On 10/02/2012, in Technology News, by Norman Dean

“Ethical iPhone” protests raged through Grand Central Terminal and elsewhere yesterday, as fed-up Apple fans proved that they were willing to do anything to protest conditions in Apple’s Chinese manufacturing facility short of not going to Apple stores.

As Tim Worstall has pointed out, there’s nothing particularly noteworthy about Foxconn’s manufacturing in China, or Apple’s relationship with it. Oppressive conditions are par-for-the course over there, and Foxconn actually has a slightly lower suicide rate than China writ-large. and any electronics company worth their salt does their manufacturing in similar conditions: it’s the game they all play, and it’s the game we demand when we ask for cheap electronics.

And yet, there were no Microsoft protests yesterday, no Samsung protests orNokia protests. Apple continues to receive the brunt of public fury over Chinese manufacturing conditions. Why?

Apple was supposed to be our friend. They were the techno-hippies, the plucky little company getting by on style and an intuitive understanding of the way we used their electronics. Apple got us. We trusted Apple. When big, bad Microsoft was on trial for antitrust, Apple was trying to make computers fun.
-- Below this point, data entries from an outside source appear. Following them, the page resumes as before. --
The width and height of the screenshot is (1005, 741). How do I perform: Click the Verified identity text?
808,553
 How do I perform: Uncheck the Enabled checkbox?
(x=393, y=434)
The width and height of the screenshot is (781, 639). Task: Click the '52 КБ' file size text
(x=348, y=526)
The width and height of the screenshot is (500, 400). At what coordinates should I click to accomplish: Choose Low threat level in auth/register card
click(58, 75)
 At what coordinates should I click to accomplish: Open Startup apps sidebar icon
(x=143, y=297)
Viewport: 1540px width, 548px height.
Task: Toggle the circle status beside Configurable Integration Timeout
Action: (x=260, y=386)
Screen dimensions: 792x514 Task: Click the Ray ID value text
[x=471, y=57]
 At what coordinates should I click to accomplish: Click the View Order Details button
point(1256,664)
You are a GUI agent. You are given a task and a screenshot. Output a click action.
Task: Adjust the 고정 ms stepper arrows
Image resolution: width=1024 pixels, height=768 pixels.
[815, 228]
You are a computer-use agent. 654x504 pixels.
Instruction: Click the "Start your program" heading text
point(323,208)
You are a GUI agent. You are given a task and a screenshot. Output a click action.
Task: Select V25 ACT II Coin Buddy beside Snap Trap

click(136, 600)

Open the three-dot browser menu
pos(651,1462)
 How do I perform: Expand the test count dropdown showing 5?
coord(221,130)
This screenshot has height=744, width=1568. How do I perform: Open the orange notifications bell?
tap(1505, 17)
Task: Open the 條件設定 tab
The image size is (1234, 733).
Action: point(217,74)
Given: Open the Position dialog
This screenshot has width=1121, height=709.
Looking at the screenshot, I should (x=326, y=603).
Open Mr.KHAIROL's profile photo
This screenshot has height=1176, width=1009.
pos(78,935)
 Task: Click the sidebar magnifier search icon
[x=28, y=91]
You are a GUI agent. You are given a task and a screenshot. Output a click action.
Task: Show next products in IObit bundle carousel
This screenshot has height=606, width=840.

Everyone likes to buy things — if America has proved anything over a couple of centuries, it’s that. But for a certain set, all purchases from larger corporations come with a certain measure of guilt that must be offset by perceived ethical practices, or more likely, clever design. Whole Foods is one champion of that game, Apple is another. But the perceived ethics are just a case of reverse engineering on the part of the consumer: Apple seems responsible because we like them, and we like responsible things.

It should be pretty obvious that Apple is not a corporation for hippies. They’ve built their entire hardware business off the premise of whipping us into a frenzy every two years over the latest incremental iteration of one of their products, prodding us into buying some shiny new piece of hardware and throwing our old model out. If that doesn’t work, planned obsolescence kicks in and the device craps out shortly after the upgrade opportunity anyway. The cost to repair your PowerBook at the genius bar ends up just $2-300 less than getting a new one, and… Apple knows the game.

Apple isn’t going to move their manufacturing out of oppressive conditions. The cost of raising their manufacturing expenses to please would dwarf the benefits they’d get by pleasing those who wished that their products were nicer, and as people like the FBI have recently made clear, Steve Jobs and the company he built were nothing if not Machiavellian.